ZEIT: Herr Sühler, Sie haben den Rücktritt Ihres Kollegen und Parteifreundes Ignaz Kiechle vom Amt des Bundesernährungsministers gefordert. Warum?

Sühler: Ich fordere Minister Kiechle auf, seinen Hut zu nehmen, weil er die Entscheidungen, die er verantworten muß, vor den Bauern nicht mehr verantworten kann. Das ist das eine. Und das zweite ist sein Stil, der unerträglich geworden ist.
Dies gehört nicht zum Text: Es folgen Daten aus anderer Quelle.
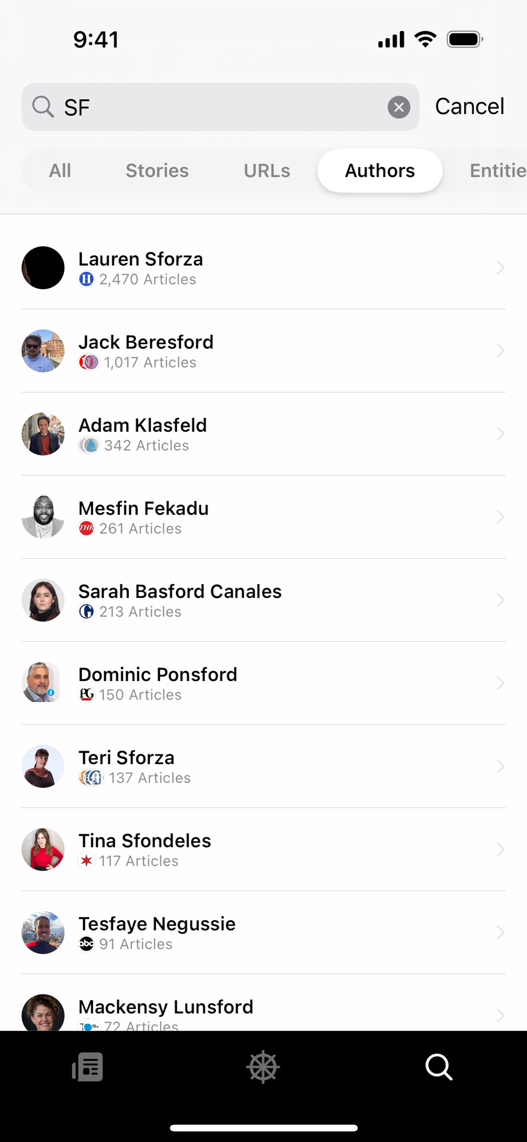527x1142 pixels.
Task: Select the All filter tab
Action: 60,171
Wenn Kiechle nach den Preisverhandlungen in Brüssel gesagt hätte: Leute, es war nicht mehr drin, und die deutsche Landwirtschaft wird wieder Opfer bringen müssen, dann hätte ich das akzeptiert, dann stünde auch die Landwirtschaft in den Augen der Öffentlichkeit ganz anders da. Die Öffentlichkeit orientiert sich doch an den Aussagen des Mannes Nummer eins in der Landwirtschaftspolitik. Und wenn dieser Mann dann im Fernsehen alles ’runterspielt und gesundbeten will, dann ist das etwas, was ich einfach nicht mehr ertrage. Ich will die Wahrheit hören.
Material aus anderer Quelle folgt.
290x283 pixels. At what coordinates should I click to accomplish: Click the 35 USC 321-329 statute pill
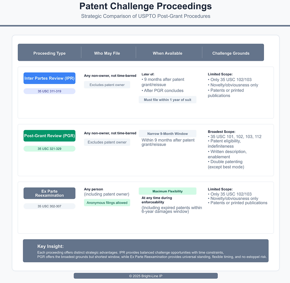coord(49,149)
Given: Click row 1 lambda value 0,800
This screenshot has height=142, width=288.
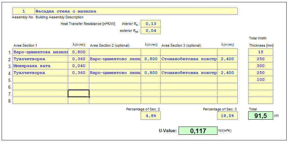Looking at the screenshot, I should click(x=78, y=52).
ZEIT: Glauben Sie denn, daß ein anderer Landwirtschaftsminister mehr für die Landwirte in der Bundesrepublik hätte herausholen können?

Sühler: Mit Sicherheit nicht.

ZEIT: Was fordern Sie aber dann von der Bundesregierung?

Sühler: Meine Forderung an die Bundesregierung ist im Grunde ganz simpel. Der Gewinner des gemeinsamen Marktes in der EG war bisher die deutsche Industrie, der Verlierer war die deutsche Landwirtschaft. Warum ist die Bundesrepublik als eines der reichsten Länder dieser Erde nicht in der Lage, den deutschen Bauern ein bißchen mehr Zukunft und Optimismus zu geben?

ZEIT: Woher sollen denn die Zukunft und der Optimismus kommen angesichts der immer schneller wachsenden Agrarüberschüsse?